Hey @satish-chef , great, thanks for all the information.
Keeping the hipchat roster updated while not running into hipchat's rate limits has been an ongoing work in progress. The ideal place we'd like to land is having Will keep an updated list (refreshed something like every minute or so) - or as close to that as possible. Having to purge a key and restart the bot isn't a real working solution. :)
From my understanding, though, this is largely working for people in 1.x - there are more than enough Will installs in the wild that if roster was staying massively stale, I'd expect to hear about it.
That said, you're also on a significantly older version, and I do wonder if this would still happen for you in 2.x (or even 1.x) (and if it did, that's where I'd work on putting in a fix anyhow.) 0.9.3
was released over two years ago, and quite a bit has happened since then, including updates that address the area you're having trouble.
What are the chances you'd be able to update your version of Will to something newer? Do note that 2.x is a big change, and might take a few minutes of renaming environment variables/etc (there are docs.) It's also a relatively recent release with big changes, so there might be some bugs that snuck through.
But - in the big picture where Atlasssian is killing HipChat and moving people to Stride (and with the concerns and questions that are coming with their process), 2.x is probably a good call, since it would let you keep using your Will, even if you have to switch to another chat system.
Let me know if an upgrade is possible for you!
Cheers, -Steven
@skoczen Thanks for the detailed information.
The ideal place we'd like to land is having Will keep an updated list (refreshed something like every minute or so) - or as close to that as possible I want to know how this is possible, what code hack would be required to do this.
We are thinking of moving to Slack pretty soon.
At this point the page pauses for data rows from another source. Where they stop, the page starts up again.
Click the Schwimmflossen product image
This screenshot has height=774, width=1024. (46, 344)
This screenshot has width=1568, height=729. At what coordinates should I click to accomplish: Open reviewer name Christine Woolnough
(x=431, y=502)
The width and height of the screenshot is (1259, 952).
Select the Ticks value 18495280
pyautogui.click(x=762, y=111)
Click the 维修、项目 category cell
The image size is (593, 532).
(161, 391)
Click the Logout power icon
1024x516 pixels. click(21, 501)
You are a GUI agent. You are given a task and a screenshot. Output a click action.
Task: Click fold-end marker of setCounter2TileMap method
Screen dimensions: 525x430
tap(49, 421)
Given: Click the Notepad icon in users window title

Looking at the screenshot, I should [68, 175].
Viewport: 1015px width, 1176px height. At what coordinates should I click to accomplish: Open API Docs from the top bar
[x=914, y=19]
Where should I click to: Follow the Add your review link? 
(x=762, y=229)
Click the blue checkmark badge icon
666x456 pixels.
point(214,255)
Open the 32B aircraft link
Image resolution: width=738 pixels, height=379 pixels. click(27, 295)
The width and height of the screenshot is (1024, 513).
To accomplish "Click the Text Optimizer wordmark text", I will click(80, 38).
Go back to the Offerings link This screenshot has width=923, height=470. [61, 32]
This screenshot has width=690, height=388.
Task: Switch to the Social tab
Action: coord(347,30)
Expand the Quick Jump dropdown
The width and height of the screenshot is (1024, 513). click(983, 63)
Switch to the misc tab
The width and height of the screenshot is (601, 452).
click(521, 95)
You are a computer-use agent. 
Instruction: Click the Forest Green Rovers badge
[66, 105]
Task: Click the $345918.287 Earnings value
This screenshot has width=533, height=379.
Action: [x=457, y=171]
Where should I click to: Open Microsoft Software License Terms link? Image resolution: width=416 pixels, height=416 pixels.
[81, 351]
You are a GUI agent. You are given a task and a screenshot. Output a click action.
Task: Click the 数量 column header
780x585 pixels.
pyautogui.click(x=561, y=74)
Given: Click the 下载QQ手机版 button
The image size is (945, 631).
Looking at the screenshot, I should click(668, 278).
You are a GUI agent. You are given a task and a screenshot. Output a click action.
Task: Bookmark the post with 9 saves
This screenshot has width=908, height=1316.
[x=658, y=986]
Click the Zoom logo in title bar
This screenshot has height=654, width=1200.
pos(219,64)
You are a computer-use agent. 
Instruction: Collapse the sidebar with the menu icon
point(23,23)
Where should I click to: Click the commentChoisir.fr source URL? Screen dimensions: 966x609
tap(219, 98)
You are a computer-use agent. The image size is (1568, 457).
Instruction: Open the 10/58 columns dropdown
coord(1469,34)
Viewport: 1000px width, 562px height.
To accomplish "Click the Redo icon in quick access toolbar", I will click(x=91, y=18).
I guess the big question for me is - If we upgrade to 2.x, all the will bot's functionality work fine with Slack which used to work with Hipchat ?
@satish-chef - for sure!
I guess the big question for me is - If we upgrade to 2.x, all the will bot's functionality work fine with Slack which used to work with Hipchat ?
Yep - that's exactly why I wrote 2.x. :)
If there are specific things you're doing that aren't supported, open an issue, and they'll get fixed.
Also, Will 2 supports multiple backends - so you can actually just run the same will in both HipChat and Slack at the same time, test it out, and find any issues.
@skoczen Can you please share how to refresh will_roster key with the current will bot code that i am having ?
The ideal place we'd like to land is having Will keep an updated list (refreshed something like every minute or so) - or as close to that as possible
@satish-chef what version are you using? On 2.x, roster is updated based on the platform.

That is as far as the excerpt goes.